Kita melihat orang lain sudah sampai mana.


Lalu lupa bertanya:


“Sebenarnya aku sedang menuju ke mana?”


Mungkin orang lain sedang berlari mengejar lebih banyak uang.


Silakan.


Mungkin orang lain ingin memiliki rumah yang lebih besar.


Silakan.


Mungkin orang lain ingin kendaraan yang lebih mahal, pekerjaan yang lebih tinggi, atau perjalanan yang lebih jauh.


Silakan.


Kita tidak perlu iri.


Dan kita juga tidak perlu merasa lebih baik.


Sebab bisa jadi ukuran keberhasilan kita memang berbeda.


Mungkin bagi kita, berhasil adalah ketika keluarga bisa hidup dengan layak tanpa kehilangan waktu bersama.


Ketika masih punya tenaga untuk mengajar.


Masih punya kesempatan untuk belajar.


Masih bisa hadir untuk orang-orang yang membutuhkan.


Masih bisa beribadah dengan tenang.


Dan ketika malam tiba, kita bisa merebahkan kepala tanpa terlalu banyak penyesalan karena sepanjang hari hanya sibuk mengejar sesuatu yang sebenarnya tidak kita perlukan.

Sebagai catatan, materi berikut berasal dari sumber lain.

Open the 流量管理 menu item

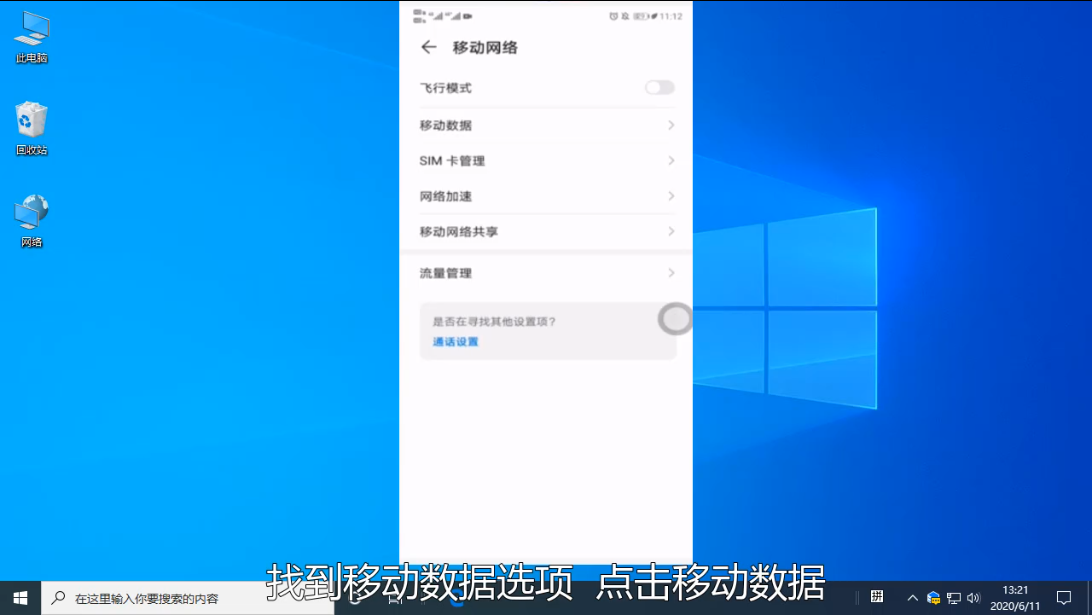point(446,273)

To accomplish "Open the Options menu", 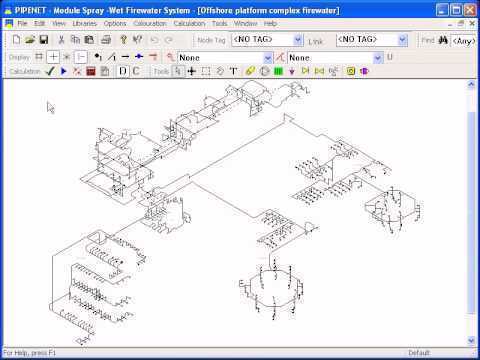I will click(x=115, y=23).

Maka, kalau suatu hari melihat kehidupan orang lain dan hati mulai goyah, mungkin kita tidak perlu memarahi diri sendiri.


Katakan saja pelan-pelan:


“Bagus ya. Semoga dia menikmatinya.”


Lalu kembali kepada hidup kita.


Kembali kepada keluarga.


Kembali kepada tanggung jawab.


Kembali kepada cita-cita kita.


Kembali kepada apa yang memang ingin kita kejar.


Karena mungkin...


kita tidak sedang kalah.


Kita hanya tidak mengikuti perlombaan yang sama.


Dan semoga kita tidak menghabiskan hidup untuk mengejar sesuatu hanya karena takut dianggap tertinggal.


Sebab pada akhirnya, hidup bukan tentang siapa yang paling banyak memiliki.


Melainkan tentang apakah kita tahu apa yang layak dikejar, apa yang perlu dilepaskan, dan kepada siapa semua yang kita miliki akhirnya akan dipertanggungjawabkan.